State forest in Indiana, U.S.

Harrison–Crawford State Forest is a large tract of protected forests in the far southern portion of the U.S. state of Indiana, straddling the border between Harrison and Crawford counties.

==History==
Harrison–Crawford State Forest was established in 1932 when the state purchased a few hundred acres of badly eroded farmland from cash-strapped landowners during the depression. The total acreage has been expanded over the years to now include 24000 acre in western Harrison County as well as parts of Crawford County and a little in Orange County. The state forest surrounds O'Bannon Woods State Park (created in 2005) and the Wyandotte Caves.

==Geography==
The forest has large public-access areas, including C-class camping sites.
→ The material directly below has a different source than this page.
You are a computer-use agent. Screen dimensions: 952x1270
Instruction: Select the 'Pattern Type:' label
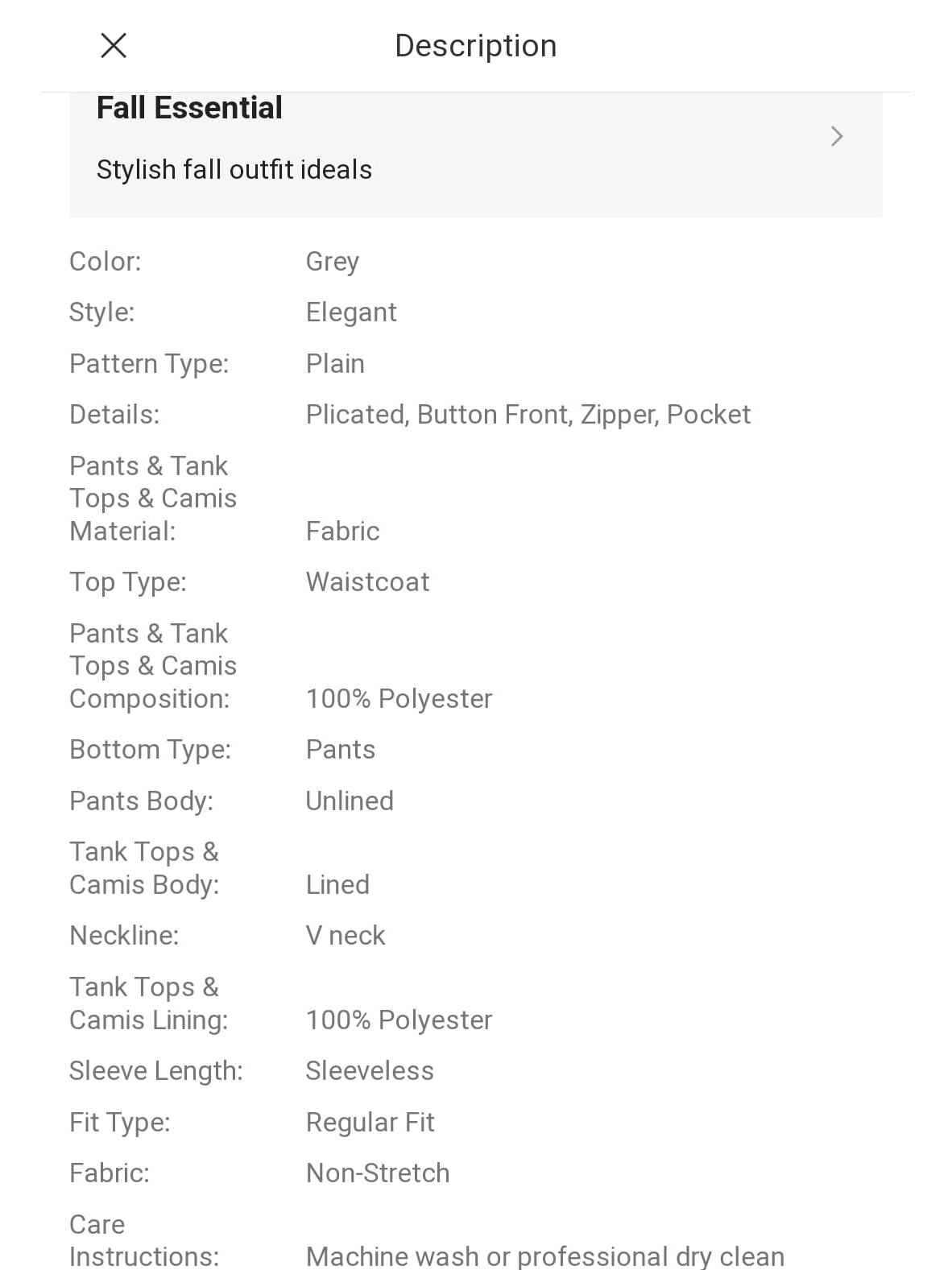click(149, 364)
There are 25 mi of hiking trails ranging from beginner to advanced trails. In the state forest and O'Bannon Woods State Park combined, there are about 80 mi of looped horse trails that run through two properties. There is fishing in the scenic Blue River, and limited picnicking at Stage Stop campground. The state forest also permits hunting to anyone with a hunting license. The forest is rich in wild game including white tail deer, wild turkey, and squirrel. Protected and threatened species such as the Eastern hellbender, cerulean warbler, woodrat, spadefoot toad, bobcat, bald eagle and Short's goldenrod are found here as well.

The Ohio River runs along the southern edge of the forest and there are many scenic views of the river. The Blue River bisects the forest running from the north into the Ohio River on the south side of the forest. Blue River is recognized as a state natural, scenic, and recreational river. The river takes on a beautiful aqua coloration during dry periods, owing to large amount of dissolved limestone in the water. Aquatic species that require relatively pollution free water such as mussels and hellbenders are found here.

A 100 ft high fire tower overlooks the forest and was used in the early days to watch for wild fires.

Indiana State Road 62 runs through the center of the state forest with state road 462 branching off to connect to O'Bannon Woods State Park

O'Bannon Woods State Park was created in 2005 from land that was once part of the state forest and is surrounded by the state forest and sees many visitors each year. Wyandotte Caves is also within the boundaries of the forest.